Did you learn how to make music by yourself?
I just got a computer, I would go to one corner of the house, and I learnt production. My mum would be like go read your books. I would come back from school and my CPU would be gone. My mum would say, “I kept it away,” because she wanted me to read my books. I taught myself everything I know because I didn’t want my sound to depend on anyone. I want to be the type of musician who can just lock myself up in a room and make a hit.
Many people talk about your music style being inspired by Ghana. How true is this?
You see the Americans now with their song Run Up, Major Lazer, Nicki Minaj, PartyNextDoor. I thought it was a Nigerian song when I heard it. I thought when did these people start using our beats? But it’s music, it is global.
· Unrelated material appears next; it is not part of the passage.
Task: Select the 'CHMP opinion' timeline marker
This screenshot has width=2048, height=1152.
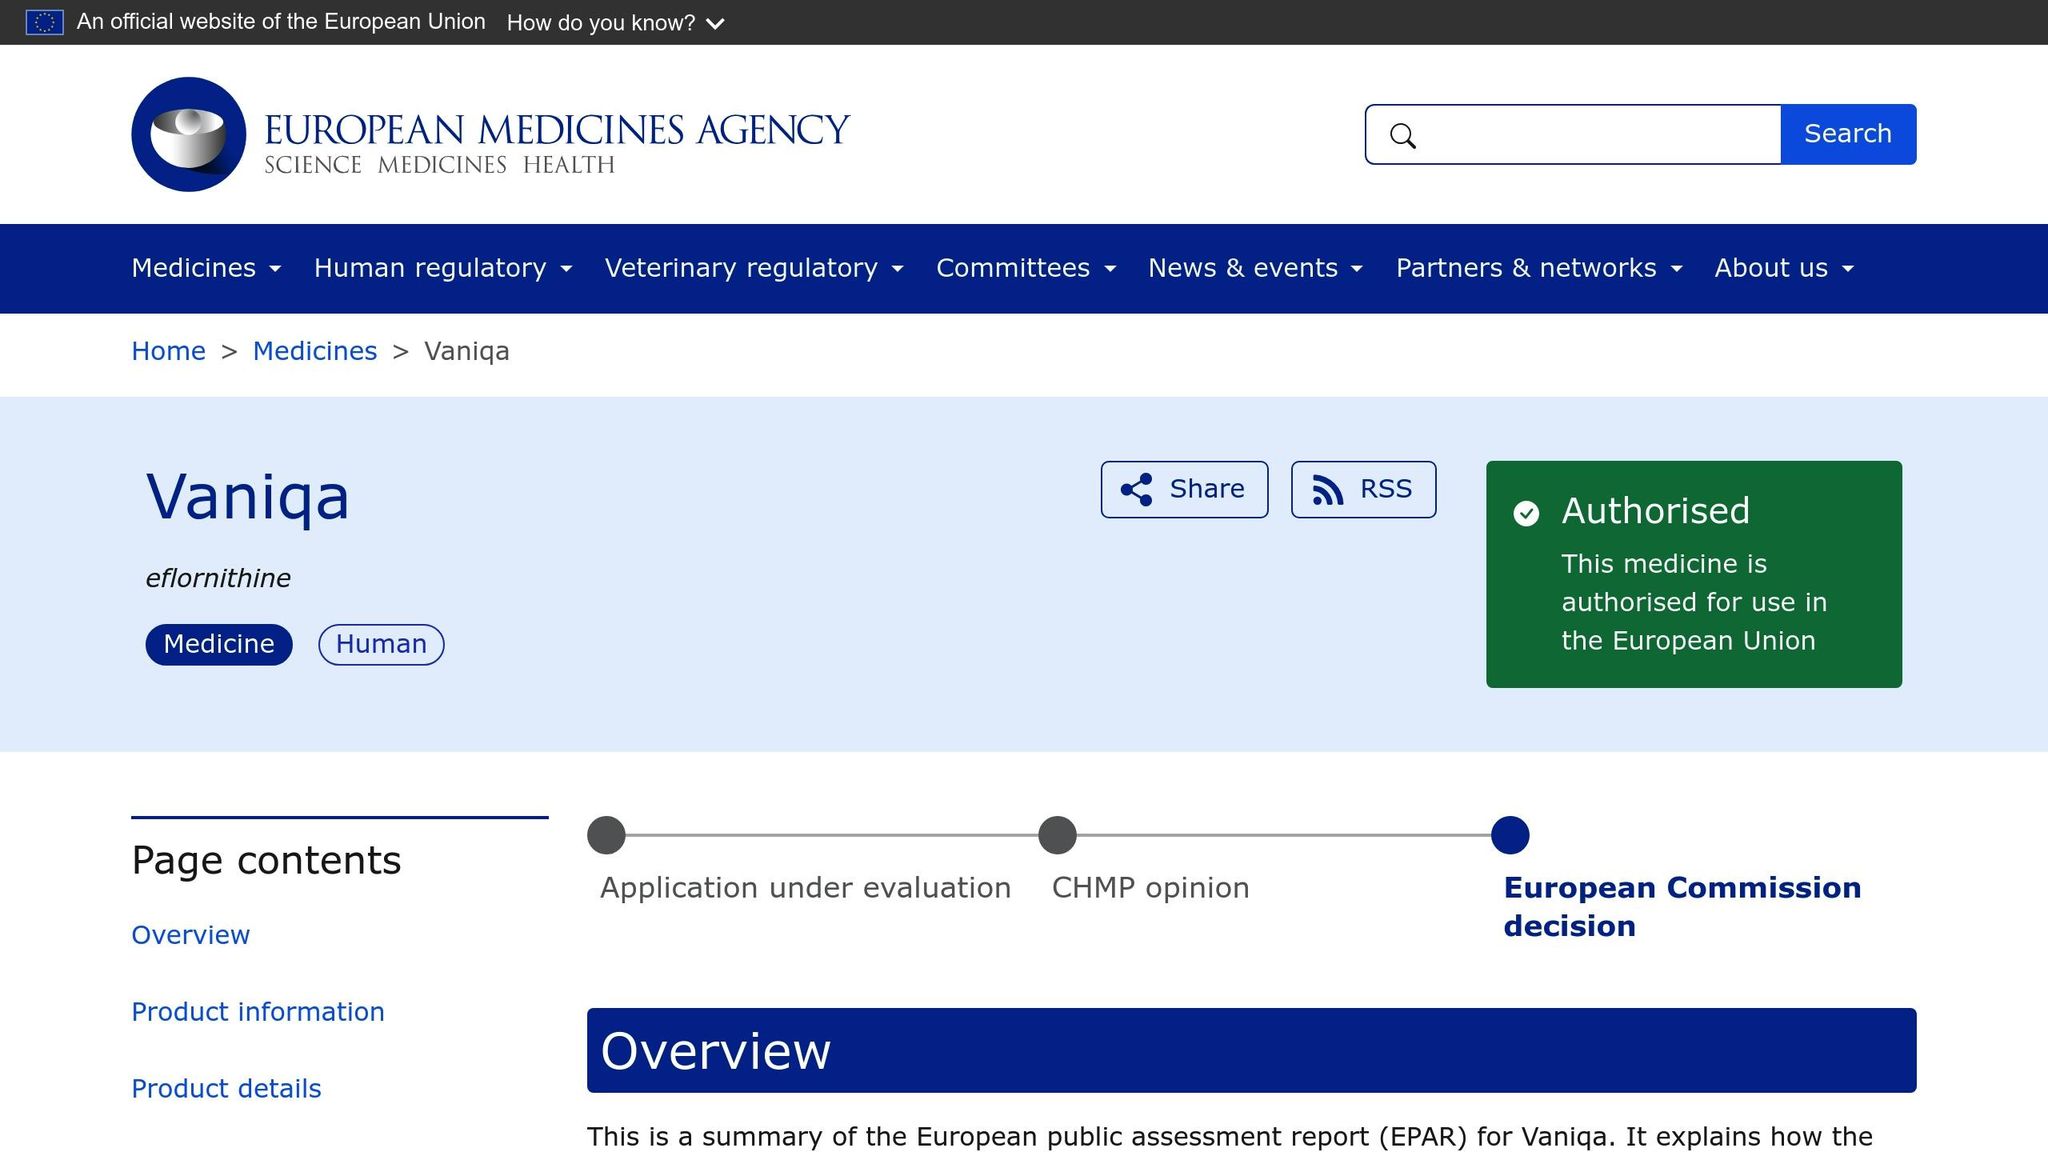Action: [x=1057, y=835]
There was a time in 2014 when everyone was into the house South African beats, I even did one with Uhuru, that’s just how it is. Music moves around, it rotates. In the world, afrobeats is one genre so when you hear a song from South Africa, Nigeria or Ghana it is all sounds from Africa.
What are some high points for you in your career?
I would say my New York concert, which had a four thousand capacity and previous artists that have done shows there didn’t fill it up. We had just three weeks to promote it and the promoters where scared but on the day of the show, so many people couldn’t get in. Even the security couldn’t stop people from entering anymore. They even threatened to shut down the show because of the overcapacity.
Should we be expecting any interesting collabs or music any time soon?
Yes, but no album soon, maybe EP collaboration with one super artist in Africa.
Mention some people you’d love to work with?
Rihanna, I would like to work with her, Coldplay, Ed Sheeran. I’ve worked with Major Lazer and I want to work with more DJs like David Guetta.
When you look back on your life, is there anything you wish you’d done different?
I think when I first came out in 2014, maybe I was so into the talent and I thought it would get me everything I wanted. But by early 2016, I learnt you only need like fifteen percent of talent, the other things are more on the business side, teamwork, every other thing is hard work. You have to go there and bulldoze and get it.
So you were recently at Harvard, tell us a bit about that?
We spoke about the emergence of African music. They didn’t really understand the whole afrobeats genre. The world and most Africans in the diaspora don’t really know what afrobeats is, they don’t even know about Fela, so we spoke about his human activism and what he stood for. Those kids are really smart, I think the school fees they’re paying is not for play, so I learnt a lot from them.
Where do you see African music heading in the next five years?
I just can’t wait for afrobeats to become a generally accepted genre. When we play a Drake or Beyonce song, we can also play an Afro beat song anywhere in the world and I pray it happens in our time. We have to be a part of it.